• **Required task A**
In the Kailash pilgrimage account, how high above sea level is the Dolmo La Pass?
• **Required task B**
Render this sentence from the Kailash pilgrimage account in Spanish: "For the first time in my life my body had failed me."
• **Required task C**
Carry on the Kailash pilgrimage account from its final sentence.

• **Source passage**

====================

View en-route the Dolmo La Pass |
I choose not to elaborate the battle I fought with every step I took. For the first time in my life my body had failed me. My sense of devotion was gone. I was no longer chanting the mantra that I had received in my meditations* to be chanted during the kora. I was angry at Shiva (Auspiciousness) and Shakti (Divine Energy) for I was convinced they had forsaken me. There were others like me who were struggling on foot. But the locals were indefatigable. Old, almost ancient tibetan women in their 60’s and 70’s passed me by carrying children on their back, giving me their wrinkly smiles of encouragement. Some patted me on my back, some said words of encouragement in their dialect, others dug into their bag and gave me herbs which they said would help me.
One step after the other, I finally reached the summit of my journey - The Dolmo la Pass, 19500 ft above sea level. As I crashed upon the nearby inviting rock, I closed my eyes and let go of my body and mind and became nothingness. Let me state in no uncertain words that I was not meditating or praying. I was purely tired.
Moments passed and then it happened.
In the quietness of my being, I felt an unmistakable presence of a pure energy. Like a sharp ray of light in a dark cave, I heard its intuitive message of light beam into my being uninvited, and its unspoken message became part of my deeper understanding.
It conveyed to the effect:
“You have been summoned, thousands of miles away from your home to these parts to impress upon you a single truth. The Kailash you always sought, is within you. The Shiva and Shakti principle is within you, and within every single human you encounter in life. If you assimilate and make this truth your own, then know that you have received from Kailash the highest one can receive and know your journey to be a success.”

====================

• **Dataset**
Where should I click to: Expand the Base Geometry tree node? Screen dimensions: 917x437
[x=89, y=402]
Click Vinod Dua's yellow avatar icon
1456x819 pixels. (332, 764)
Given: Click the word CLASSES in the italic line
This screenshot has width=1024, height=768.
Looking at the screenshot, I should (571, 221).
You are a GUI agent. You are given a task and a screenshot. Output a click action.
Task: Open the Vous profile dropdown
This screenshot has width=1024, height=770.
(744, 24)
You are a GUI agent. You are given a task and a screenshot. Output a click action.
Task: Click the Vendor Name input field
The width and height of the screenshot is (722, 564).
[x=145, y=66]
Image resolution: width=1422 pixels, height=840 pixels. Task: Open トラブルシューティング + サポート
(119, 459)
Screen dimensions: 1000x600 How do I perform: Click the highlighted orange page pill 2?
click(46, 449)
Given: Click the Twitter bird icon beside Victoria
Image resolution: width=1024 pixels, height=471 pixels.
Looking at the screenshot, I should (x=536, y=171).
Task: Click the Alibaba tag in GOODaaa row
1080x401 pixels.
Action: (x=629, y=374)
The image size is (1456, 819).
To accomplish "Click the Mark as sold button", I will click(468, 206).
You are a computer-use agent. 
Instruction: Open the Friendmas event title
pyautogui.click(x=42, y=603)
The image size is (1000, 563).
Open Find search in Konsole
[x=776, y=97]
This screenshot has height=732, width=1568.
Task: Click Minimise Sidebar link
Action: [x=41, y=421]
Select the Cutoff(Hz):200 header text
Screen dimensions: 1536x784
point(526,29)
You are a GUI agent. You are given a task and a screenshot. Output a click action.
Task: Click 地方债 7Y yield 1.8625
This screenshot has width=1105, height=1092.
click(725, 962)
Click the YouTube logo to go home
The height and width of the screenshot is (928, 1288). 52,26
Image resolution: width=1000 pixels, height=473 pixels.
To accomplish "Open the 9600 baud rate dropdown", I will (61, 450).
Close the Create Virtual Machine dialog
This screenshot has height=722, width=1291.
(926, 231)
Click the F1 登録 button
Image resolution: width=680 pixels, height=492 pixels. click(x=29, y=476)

====================

• **Right answer A**
19500 ft above sea level.

• **Right answer B**
Por primera vez en mi vida, mi cuerpo me había fallado.

• **Right answer C**
The vision of a golden Kailash flashed in my inner being and impressed itself on me.
I opened my eyes. My tiredness prevented any elation. I became withdrawn as I got up and continued my descent from the peak into the second part of my journey. No longer did I focus on my tired limbs and walked robot like one step after the other in what seemed like an endless journey towards my base. My mind went over and over what I had experienced as I checked and rechecked if I had been hallucinating. But my mind seemed to be in a coma and refused to think let alone create such a profound experience. Above all I had felt the presence within. It was vibrating in my being.
Any trace of doubts that I had, would be removed that night when I was blessed with a vision of Shiva - Shakti.
To be continued..
*Note : Prior to my kora I was dwelling on what mantra to chant through the kora - the sacred - Om Namah Shivaya, or the shorter - Shivoham, both of which carried the same meaning. In one of my meditations, in my hotel room in Nepal I surrendered this query to God hoping I will receive His will in some sign or form. To my surprise, I received an instant reply. It wasnt either of the mantras, it was a third mantra - Samastha Loka Sukhino Bhavantu. This was what I was suppose to chant during the kora.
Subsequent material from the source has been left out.